What you should do
Below are the records; give again exactly the lines that run from the one with "regulación de la ia (23, 2112)" through the last line.
"""
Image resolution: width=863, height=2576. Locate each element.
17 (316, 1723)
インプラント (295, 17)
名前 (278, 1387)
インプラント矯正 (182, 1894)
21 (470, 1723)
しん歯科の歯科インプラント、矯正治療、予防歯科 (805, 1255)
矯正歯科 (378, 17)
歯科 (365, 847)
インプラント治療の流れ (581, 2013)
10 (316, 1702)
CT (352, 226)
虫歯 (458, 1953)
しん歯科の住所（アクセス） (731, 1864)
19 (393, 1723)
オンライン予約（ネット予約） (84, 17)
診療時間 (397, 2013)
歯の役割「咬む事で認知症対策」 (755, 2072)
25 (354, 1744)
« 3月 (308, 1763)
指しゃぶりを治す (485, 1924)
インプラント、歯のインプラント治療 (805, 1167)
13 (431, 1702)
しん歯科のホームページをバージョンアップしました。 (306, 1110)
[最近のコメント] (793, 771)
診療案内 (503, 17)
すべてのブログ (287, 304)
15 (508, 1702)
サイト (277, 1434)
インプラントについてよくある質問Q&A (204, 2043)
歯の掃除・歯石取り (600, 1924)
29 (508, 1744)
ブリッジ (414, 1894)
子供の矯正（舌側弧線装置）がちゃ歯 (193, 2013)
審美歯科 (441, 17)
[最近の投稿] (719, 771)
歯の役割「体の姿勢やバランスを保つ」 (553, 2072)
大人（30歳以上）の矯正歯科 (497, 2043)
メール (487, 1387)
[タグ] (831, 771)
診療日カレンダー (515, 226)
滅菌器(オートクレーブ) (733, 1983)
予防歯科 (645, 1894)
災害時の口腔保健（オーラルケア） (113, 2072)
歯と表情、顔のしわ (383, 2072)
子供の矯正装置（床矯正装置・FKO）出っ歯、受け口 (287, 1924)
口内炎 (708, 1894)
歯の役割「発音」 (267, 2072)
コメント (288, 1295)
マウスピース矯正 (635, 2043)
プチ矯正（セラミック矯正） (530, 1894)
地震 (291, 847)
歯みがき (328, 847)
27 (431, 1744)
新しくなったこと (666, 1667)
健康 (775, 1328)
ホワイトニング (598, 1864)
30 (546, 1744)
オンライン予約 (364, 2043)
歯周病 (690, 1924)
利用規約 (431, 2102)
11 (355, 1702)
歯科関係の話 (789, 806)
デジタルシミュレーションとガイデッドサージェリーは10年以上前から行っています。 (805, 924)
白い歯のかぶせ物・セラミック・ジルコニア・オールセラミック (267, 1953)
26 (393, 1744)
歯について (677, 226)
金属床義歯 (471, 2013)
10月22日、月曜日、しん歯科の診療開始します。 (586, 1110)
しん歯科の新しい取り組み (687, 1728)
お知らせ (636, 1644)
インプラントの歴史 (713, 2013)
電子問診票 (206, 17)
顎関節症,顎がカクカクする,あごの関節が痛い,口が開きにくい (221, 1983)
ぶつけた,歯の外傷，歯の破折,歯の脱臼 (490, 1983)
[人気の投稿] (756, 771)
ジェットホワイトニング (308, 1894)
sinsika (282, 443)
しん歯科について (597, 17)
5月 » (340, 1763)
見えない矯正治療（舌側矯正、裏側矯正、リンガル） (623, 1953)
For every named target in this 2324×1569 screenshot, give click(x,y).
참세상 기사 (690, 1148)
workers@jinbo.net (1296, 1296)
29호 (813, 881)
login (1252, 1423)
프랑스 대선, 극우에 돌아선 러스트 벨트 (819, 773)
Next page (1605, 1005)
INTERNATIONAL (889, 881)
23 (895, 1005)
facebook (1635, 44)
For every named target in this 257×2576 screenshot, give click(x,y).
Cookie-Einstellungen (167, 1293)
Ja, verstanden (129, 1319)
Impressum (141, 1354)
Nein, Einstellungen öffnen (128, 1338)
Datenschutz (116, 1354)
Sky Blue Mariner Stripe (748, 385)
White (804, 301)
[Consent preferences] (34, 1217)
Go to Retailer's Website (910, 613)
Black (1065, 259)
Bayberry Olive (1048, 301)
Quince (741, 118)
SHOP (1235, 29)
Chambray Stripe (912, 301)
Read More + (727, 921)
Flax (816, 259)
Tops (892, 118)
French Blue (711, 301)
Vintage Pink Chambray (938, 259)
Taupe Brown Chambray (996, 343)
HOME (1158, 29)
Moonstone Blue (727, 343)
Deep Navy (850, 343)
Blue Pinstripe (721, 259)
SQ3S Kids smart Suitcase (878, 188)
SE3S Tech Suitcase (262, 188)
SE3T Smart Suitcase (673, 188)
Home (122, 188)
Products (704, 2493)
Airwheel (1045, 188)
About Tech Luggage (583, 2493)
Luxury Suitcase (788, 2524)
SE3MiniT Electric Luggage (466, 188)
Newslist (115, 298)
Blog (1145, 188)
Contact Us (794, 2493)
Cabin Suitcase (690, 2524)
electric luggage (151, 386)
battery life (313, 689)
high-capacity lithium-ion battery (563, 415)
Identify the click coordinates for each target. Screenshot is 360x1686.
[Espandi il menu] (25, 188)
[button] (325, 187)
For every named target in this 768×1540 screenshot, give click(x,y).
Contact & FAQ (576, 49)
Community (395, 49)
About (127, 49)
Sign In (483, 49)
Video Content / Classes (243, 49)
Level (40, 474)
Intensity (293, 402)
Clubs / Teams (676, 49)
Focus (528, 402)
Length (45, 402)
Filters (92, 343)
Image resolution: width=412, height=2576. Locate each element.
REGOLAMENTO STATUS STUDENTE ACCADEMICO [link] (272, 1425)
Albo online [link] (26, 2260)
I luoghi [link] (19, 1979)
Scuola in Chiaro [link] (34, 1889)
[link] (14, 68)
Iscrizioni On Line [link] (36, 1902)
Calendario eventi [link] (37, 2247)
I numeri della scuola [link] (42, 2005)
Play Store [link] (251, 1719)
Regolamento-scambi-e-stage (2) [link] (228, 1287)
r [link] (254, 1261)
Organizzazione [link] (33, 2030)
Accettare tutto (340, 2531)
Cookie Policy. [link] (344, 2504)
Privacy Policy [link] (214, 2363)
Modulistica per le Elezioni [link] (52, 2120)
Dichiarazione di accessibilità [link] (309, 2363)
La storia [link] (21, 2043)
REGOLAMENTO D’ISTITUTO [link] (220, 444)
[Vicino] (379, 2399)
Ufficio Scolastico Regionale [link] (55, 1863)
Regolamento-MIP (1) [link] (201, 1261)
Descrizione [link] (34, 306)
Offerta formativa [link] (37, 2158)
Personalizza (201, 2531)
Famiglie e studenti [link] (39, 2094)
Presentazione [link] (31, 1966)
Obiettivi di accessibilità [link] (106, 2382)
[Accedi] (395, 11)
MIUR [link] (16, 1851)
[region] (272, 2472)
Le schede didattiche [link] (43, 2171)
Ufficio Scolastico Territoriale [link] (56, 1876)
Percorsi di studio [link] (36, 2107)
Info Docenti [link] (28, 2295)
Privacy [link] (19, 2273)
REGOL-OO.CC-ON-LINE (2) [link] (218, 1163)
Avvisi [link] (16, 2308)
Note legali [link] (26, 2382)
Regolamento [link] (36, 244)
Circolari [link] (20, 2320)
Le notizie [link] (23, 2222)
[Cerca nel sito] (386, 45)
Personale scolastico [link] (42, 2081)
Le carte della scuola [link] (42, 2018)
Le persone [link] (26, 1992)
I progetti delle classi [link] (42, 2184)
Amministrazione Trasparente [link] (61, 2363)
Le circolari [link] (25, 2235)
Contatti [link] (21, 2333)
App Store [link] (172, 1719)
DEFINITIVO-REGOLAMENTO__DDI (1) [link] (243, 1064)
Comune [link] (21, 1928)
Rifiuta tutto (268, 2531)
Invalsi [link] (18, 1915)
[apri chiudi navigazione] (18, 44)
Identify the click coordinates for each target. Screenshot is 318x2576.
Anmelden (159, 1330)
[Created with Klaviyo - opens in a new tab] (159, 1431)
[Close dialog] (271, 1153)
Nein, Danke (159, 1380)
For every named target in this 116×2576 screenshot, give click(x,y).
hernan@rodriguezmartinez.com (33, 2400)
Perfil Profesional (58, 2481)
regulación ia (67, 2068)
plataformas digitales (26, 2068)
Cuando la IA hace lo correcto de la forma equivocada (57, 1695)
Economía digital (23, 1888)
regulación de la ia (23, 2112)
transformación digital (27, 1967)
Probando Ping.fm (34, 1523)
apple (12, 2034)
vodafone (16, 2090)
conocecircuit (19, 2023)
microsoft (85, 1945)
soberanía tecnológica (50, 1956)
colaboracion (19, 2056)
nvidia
"""
Solution to this task
regulación de la ia (23, 2112)
transformación digital (27, 1967)
Probando Ping.fm (34, 1523)
apple (12, 2034)
vodafone (16, 2090)
conocecircuit (19, 2023)
microsoft (85, 1945)
soberanía tecnológica (50, 1956)
colaboracion (19, 2056)
nvidia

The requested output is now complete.